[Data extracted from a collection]
+ + +
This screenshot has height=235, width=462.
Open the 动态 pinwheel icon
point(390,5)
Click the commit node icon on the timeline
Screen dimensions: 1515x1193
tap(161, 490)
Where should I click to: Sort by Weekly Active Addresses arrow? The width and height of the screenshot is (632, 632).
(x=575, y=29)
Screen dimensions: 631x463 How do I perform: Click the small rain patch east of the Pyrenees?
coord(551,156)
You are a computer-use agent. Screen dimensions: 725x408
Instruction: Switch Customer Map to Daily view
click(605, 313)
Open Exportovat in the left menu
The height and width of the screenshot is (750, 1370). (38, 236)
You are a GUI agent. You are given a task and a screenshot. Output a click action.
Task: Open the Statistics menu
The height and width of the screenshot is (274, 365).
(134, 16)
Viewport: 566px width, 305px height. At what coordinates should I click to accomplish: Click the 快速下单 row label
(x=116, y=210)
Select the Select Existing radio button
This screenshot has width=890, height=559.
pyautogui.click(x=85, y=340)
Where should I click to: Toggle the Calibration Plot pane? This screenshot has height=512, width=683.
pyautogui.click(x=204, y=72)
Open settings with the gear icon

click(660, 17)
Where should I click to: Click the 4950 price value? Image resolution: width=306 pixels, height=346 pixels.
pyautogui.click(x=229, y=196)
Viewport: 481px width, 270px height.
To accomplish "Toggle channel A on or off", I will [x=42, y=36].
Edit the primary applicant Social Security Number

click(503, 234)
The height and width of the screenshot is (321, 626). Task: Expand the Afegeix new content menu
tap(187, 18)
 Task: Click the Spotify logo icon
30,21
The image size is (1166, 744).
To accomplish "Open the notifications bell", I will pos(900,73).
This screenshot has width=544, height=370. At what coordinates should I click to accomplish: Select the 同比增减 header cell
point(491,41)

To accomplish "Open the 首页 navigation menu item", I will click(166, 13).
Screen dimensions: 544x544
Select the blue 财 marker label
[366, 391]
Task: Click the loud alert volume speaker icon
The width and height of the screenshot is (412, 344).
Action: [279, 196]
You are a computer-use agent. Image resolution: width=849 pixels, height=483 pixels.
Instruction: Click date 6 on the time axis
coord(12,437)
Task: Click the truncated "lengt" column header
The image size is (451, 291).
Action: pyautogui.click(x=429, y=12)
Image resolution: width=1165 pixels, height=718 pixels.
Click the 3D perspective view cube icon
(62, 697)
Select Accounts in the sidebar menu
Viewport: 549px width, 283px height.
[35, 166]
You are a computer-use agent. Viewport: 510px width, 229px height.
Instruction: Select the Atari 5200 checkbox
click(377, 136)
+ + +
◆ WHAT THIS TASK INVOLVES: Counting the line that contains "Instruction: Click date 6 on the time axis" as the first, copy exactly every line through the end of the records, and nothing else.

◆ RESPONSE:
Instruction: Click date 6 on the time axis
coord(12,437)
Task: Click the truncated "lengt" column header
The image size is (451, 291).
Action: pyautogui.click(x=429, y=12)
Image resolution: width=1165 pixels, height=718 pixels.
Click the 3D perspective view cube icon
(62, 697)
Select Accounts in the sidebar menu
Viewport: 549px width, 283px height.
[35, 166]
You are a computer-use agent. Viewport: 510px width, 229px height.
Instruction: Select the Atari 5200 checkbox
click(377, 136)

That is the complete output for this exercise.